Assigned task
Reproduce every entry below exactly, minus the pictures.

=== Study material ===

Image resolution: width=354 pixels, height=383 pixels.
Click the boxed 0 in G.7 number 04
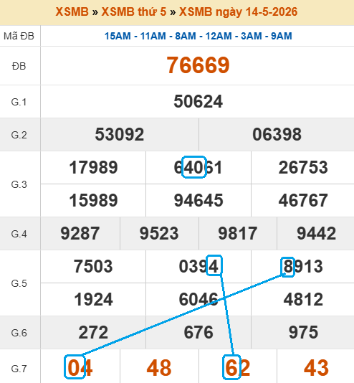click(75, 367)
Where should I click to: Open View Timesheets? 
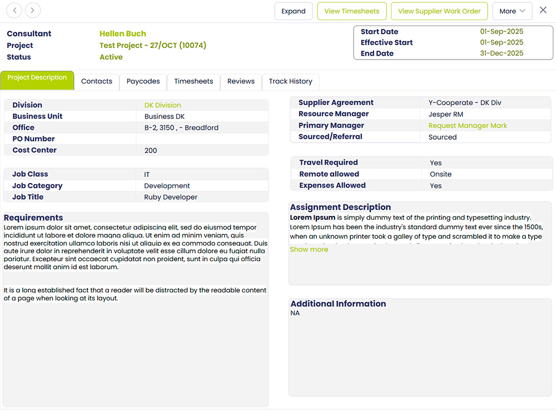pyautogui.click(x=351, y=11)
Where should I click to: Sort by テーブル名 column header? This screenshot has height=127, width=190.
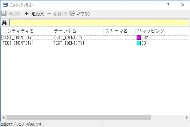[65, 31]
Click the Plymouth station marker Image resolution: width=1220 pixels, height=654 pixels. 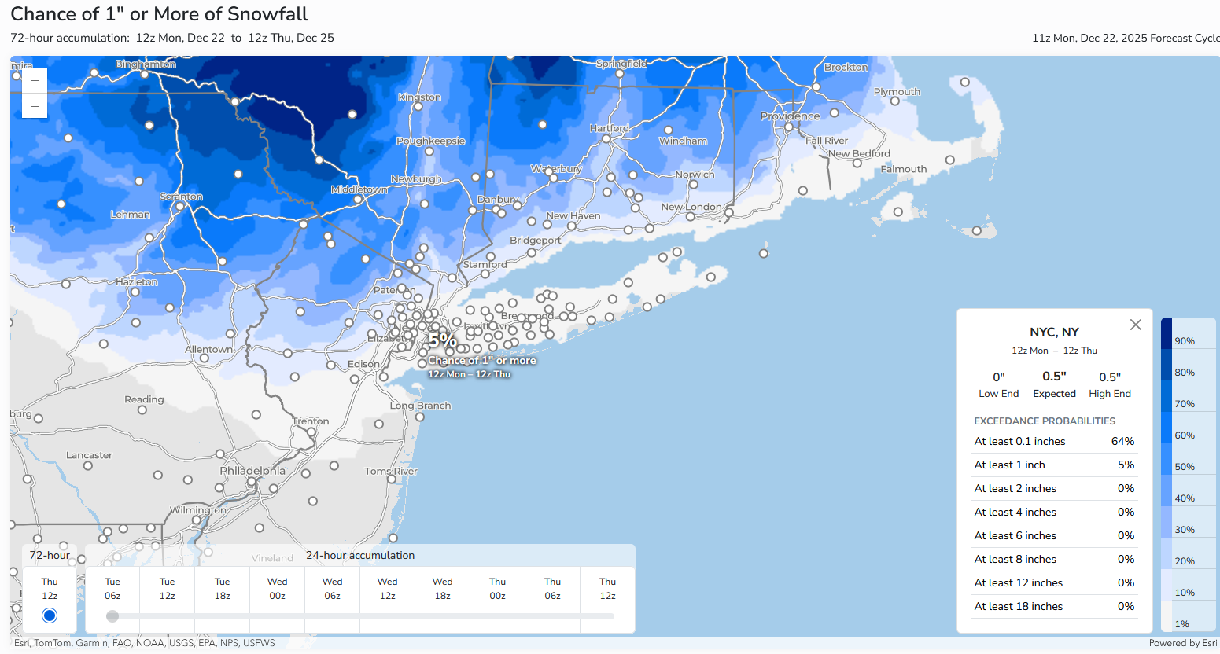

===

Worked solution
Image resolution: width=354 pixels, height=383 pixels.
Click the boxed 0 in G.7 number 04
click(75, 367)
Where should I click to: Open View Timesheets? 
pyautogui.click(x=351, y=11)
Where should I click to: Sort by テーブル名 column header? This screenshot has height=127, width=190.
[65, 31]
Click the Plymouth station marker Image resolution: width=1220 pixels, height=654 pixels. 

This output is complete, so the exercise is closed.